Traveling wave reactors could run for millennia on nuclear waste

Traveling wave reactors could run for millennia on nuclear waste

When we dig uranium out of the ground, 99% of it is U-238, which we don't care about. 1% of it is U-235, which we use for all kinds of things, including conventional reactor fuel. Bill Gates and some of his pals figure that it would be a much better idea if we could just burn the U-238 instead.
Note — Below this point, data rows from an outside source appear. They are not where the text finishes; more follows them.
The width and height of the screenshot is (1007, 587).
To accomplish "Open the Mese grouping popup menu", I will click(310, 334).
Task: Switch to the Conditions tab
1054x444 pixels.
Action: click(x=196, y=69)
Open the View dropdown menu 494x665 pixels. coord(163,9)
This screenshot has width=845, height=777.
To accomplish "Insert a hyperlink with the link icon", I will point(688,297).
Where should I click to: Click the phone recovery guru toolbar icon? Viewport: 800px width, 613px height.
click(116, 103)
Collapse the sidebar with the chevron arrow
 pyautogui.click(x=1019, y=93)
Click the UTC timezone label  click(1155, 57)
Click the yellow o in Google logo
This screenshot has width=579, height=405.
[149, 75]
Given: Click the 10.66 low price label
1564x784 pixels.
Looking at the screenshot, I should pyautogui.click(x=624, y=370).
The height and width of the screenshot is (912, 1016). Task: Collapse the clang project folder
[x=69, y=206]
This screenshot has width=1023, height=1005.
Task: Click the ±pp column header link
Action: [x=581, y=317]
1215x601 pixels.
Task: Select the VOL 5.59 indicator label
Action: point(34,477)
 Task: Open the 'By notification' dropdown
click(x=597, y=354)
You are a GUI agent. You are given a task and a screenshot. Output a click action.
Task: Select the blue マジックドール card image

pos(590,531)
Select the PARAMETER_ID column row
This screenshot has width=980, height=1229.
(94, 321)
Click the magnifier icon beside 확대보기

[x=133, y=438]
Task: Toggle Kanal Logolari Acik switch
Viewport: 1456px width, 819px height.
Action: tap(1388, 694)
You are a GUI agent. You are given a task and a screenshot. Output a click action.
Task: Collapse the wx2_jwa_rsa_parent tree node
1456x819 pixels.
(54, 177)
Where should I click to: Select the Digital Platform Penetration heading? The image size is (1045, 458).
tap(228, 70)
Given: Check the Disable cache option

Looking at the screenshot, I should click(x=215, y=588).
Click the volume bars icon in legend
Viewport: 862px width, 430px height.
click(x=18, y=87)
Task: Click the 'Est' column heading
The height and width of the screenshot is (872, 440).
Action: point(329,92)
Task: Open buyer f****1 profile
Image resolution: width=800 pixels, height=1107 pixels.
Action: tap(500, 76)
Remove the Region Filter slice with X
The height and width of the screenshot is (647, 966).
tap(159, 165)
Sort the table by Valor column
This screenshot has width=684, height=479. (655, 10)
Using U-238 as fuel wasn't Bill's idea, but it's taken until recently for supercomputers to figure out how to make the reaction work properly. Based on these new data, Gates helped fund a startup called Terrapower, which is attempting to build the first prototype of a new type of nuclear reactor called a "traveling wave" reactor.
A traveling wave reactor gets its name from how the nuclear reaction propagates through the reactor's fuel. A bunch of rods of U-238 are placed in a big cluster, and a rod of U-235 (just one) kick starts the whole thing. The U-238 gets converted to plutonium 239, which generates heat keeps the reaction going, and as the reaction propagates outwards in a sort of wave, more rods of U-238 get shuffled into the middle. And after the fuel gets all used up, you can take it out and use it to kick start a new reactor.
So basically, you can burn the expensive fuel. You can burn the cheap fuel. You can burn the waste that the fuel produces. And you can even burn the much more dangerous waste produced by other types of reactors. There's enough leftover U-238 just sitting around to power our entire country for centuries, and by extracting uranium from seawater (which is apparently easy to do), you could provide power to the entirety of civilization until our planet falls into the sun. Or at least, for about a million years.
Oh, and if you're worried about meltdowns and stuff, the Terrapower prototype will be passively cooled, meaning that it won't rely on the active cooling techniques that didn't work at Fukushima. Terrapower hopes to being construction around 2016 or thereabouts, and have the traveling wave reactor up and cooking by 2020.